Our responsibility — together — is to ensure every breakthrough translates into longer lives, greater independence, and better outcomes for the families we serve.
“The MDA Clinical & Scientific Conference is where discovery becomes the direction,” Hesterlee said. “Gene-targeted therapies, precision diagnostics, and innovative care models are moving from bench to bedside faster than ever before.”
Hesterlee added: “Our responsibility — together — is to ensure every breakthrough translates into longer lives, greater independence, and better outcomes for the families we serve.”
John Crowley, president and CEO of the Biotechnology Innovation Organization (BIO), then delivered the meeting’s keynote address, titled “Driving the Future of Innovation, Policy, and Patient Impact.”
Crowley, the father of two children with the rare neuromuscular condition Pompe disease, talked about how far the field has come, and how patients, families, advocates, and industry leaders all have a role to play in accelerating progress.
“We are living in an extraordinary era for biotechnology — one where innovation, data-driven insights, and patient partnerships are transforming what’s possible for people living with rare diseases,” Crowley said. “For 75 years, the Muscular Dystrophy Association has embodied that spirit, fueling discovery, accelerating new therapies, and uniting a global community committed to transforming the standard of care.”
Following his address, Bionews sat down with Crowley to talk more about the wins he’s seen and the work that still needs to be done. In that conversation, Crowley emphasized the critical importance of patients and their loved ones in spurring progress, stating that “the role of individuals and families is at the core of everything.”
18-year-old MDA national amassador shared her personal journey
Amy Comstock, of the Center for Drug Evaluation and Research (CDER) at the U.S. Food and Drug Administration (FDA), joined the MDA meeting virtually to provide regulatory insights on advancing treatments for neuromuscular diseases.
She discussed FDA efforts to support drug development in the rare disease space and emphasized the importance of collaboration among regulators, patients, researchers, and industry to adequately address the challenges of advancing therapies for small patient populations.
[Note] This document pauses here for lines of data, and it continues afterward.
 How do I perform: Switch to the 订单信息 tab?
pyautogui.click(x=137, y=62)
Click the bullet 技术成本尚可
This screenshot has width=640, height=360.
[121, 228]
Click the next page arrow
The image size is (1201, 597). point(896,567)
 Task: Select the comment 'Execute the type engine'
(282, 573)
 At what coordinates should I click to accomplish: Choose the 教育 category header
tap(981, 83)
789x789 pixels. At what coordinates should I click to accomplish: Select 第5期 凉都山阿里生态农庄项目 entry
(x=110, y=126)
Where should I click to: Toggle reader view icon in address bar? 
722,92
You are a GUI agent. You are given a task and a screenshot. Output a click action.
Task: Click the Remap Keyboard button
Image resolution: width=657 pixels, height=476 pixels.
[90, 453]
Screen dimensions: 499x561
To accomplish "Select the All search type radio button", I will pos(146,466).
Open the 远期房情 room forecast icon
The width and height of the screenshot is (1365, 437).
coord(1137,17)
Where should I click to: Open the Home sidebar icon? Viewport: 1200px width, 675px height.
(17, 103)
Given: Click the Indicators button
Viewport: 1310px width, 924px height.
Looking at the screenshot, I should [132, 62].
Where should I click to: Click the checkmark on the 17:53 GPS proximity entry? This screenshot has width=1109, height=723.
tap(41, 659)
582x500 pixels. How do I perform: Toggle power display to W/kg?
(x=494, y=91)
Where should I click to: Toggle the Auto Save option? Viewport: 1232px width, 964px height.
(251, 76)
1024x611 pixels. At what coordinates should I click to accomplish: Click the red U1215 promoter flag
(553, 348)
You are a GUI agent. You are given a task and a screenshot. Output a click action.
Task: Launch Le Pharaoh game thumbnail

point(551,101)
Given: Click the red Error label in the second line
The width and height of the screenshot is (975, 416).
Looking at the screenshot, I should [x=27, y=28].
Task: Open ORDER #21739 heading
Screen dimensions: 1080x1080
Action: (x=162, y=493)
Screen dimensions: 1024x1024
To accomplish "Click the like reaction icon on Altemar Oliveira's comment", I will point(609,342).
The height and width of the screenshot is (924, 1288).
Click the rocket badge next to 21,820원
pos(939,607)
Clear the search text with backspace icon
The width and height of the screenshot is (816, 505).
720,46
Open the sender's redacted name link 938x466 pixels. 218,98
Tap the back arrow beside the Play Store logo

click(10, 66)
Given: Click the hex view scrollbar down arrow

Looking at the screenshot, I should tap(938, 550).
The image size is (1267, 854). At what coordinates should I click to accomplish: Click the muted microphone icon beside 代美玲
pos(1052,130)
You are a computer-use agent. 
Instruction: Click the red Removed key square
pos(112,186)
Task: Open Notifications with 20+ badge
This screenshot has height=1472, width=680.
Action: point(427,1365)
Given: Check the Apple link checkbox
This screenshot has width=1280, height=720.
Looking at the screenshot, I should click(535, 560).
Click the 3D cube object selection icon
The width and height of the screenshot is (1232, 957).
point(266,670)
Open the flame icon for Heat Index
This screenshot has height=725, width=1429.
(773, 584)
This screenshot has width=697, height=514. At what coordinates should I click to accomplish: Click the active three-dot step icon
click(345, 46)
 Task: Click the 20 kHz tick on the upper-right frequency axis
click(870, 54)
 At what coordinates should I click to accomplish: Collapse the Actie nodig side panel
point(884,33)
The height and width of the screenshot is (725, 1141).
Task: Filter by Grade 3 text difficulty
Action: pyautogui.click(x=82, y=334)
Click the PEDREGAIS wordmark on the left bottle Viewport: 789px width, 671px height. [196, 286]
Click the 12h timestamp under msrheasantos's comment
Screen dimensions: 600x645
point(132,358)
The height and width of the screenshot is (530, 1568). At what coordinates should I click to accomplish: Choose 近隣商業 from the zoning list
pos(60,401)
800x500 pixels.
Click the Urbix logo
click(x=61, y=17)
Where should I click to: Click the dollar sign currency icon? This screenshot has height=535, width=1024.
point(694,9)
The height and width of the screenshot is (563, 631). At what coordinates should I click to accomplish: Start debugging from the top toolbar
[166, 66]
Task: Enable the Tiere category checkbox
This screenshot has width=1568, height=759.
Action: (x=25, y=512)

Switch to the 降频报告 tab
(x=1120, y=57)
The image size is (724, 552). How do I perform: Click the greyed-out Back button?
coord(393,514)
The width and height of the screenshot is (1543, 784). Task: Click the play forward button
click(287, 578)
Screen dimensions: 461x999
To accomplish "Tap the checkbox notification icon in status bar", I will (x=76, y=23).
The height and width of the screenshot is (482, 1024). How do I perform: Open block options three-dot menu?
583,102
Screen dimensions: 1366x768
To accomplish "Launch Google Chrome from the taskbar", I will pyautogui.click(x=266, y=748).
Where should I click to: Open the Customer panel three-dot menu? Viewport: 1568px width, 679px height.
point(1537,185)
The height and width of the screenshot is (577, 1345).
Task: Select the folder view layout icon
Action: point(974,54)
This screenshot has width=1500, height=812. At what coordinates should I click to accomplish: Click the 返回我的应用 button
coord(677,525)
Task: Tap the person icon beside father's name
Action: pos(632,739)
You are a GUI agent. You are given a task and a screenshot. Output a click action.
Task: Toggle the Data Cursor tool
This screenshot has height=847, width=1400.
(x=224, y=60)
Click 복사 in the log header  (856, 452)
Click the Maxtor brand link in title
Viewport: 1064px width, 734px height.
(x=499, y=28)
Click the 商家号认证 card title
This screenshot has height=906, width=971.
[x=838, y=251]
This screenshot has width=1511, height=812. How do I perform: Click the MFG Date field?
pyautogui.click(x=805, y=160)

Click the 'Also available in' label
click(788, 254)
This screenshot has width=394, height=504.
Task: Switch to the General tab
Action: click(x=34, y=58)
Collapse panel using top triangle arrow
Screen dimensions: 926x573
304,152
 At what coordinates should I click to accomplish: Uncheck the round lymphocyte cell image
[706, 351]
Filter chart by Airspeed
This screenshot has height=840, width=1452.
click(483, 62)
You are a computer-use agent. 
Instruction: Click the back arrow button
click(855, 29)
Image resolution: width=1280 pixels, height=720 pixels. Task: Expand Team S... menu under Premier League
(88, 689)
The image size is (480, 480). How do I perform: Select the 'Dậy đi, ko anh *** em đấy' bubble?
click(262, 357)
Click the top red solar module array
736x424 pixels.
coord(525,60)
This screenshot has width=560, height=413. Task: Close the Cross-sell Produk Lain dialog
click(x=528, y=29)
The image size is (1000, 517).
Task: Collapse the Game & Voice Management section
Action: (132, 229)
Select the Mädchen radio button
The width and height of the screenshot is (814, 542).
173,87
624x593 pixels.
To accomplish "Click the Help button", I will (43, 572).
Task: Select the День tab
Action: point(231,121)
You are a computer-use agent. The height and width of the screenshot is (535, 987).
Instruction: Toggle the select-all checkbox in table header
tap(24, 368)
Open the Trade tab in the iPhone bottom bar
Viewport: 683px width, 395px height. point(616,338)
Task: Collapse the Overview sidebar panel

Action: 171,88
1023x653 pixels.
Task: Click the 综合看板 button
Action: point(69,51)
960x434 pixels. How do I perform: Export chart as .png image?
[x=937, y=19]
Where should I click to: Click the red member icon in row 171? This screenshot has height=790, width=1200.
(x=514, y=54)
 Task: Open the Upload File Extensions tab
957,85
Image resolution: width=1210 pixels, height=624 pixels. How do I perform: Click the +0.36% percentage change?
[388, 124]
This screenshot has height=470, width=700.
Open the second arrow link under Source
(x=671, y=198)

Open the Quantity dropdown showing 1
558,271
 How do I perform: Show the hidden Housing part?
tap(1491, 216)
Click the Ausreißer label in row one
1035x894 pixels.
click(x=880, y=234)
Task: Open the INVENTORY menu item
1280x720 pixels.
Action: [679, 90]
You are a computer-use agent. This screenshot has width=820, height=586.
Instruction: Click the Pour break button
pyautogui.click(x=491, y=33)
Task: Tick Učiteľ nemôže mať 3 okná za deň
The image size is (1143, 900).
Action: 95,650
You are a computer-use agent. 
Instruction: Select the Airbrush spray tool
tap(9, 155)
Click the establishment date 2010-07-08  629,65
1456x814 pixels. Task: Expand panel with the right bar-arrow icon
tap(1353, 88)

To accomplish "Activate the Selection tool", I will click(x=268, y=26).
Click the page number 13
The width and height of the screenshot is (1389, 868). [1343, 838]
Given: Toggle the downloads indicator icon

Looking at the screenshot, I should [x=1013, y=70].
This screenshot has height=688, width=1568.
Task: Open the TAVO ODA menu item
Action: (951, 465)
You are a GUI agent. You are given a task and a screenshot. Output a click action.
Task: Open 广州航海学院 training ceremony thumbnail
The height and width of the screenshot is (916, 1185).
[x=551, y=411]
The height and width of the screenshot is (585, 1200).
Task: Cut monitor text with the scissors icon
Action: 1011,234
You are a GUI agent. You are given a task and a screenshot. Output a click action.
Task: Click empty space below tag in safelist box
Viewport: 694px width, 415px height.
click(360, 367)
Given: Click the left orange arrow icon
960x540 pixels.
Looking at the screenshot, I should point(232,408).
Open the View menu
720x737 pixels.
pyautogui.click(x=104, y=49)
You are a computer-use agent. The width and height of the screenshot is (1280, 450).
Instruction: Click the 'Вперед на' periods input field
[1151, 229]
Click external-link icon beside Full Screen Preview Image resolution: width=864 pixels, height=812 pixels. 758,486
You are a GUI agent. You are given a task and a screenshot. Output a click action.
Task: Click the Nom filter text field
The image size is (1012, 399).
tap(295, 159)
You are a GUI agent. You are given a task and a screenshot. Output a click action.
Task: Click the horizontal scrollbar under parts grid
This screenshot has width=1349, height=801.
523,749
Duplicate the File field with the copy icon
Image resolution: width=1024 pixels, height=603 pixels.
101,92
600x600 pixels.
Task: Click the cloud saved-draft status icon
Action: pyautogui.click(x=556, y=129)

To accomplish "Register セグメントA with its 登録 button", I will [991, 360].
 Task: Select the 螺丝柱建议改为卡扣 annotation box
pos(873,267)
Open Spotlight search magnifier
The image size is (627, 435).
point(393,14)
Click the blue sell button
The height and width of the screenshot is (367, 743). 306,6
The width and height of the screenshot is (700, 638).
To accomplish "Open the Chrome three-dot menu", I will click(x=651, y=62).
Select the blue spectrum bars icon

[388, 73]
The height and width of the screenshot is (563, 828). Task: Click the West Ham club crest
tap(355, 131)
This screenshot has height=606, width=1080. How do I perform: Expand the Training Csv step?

Another meeting highlight came when 18-year-old Lily Sander, the MDA national ambassador, shared her personal journey of living with Charcot-Marie-Tooth disease.
Sander talked candidly about the daily struggles of managing CMT. The teen emphasized the importance of advancing research, treatment, and care for people living with neuromuscular diseases. Her address earned a standing ovation.
Two researchers were honored with awards at the MDA meeting for their contributions to the neuromuscular field. Those honorees are Michio Hirano, MD, of Columbia University Irving Medical Center, who also serves as MDA’s care center director, and Lukasz Sznajder, PhD, of the University of Nevada Las Vegas. Allison Moore, founder and CEO of the Hereditary Neuropathy Foundation and a CMT patient, was also honored for her leadership in elevating the patient voice and advancing care.
In its recap, MDA highlighted other topics of interest from the meeting, including advances in gene editing, RNA-targeted therapies, biomarker development, clinical trial optimization, and evolving models of care. The full agenda shows the jam-packed sessions on offer.
The 2027 meeting is already set to take place next March, again in Orlando, Florida.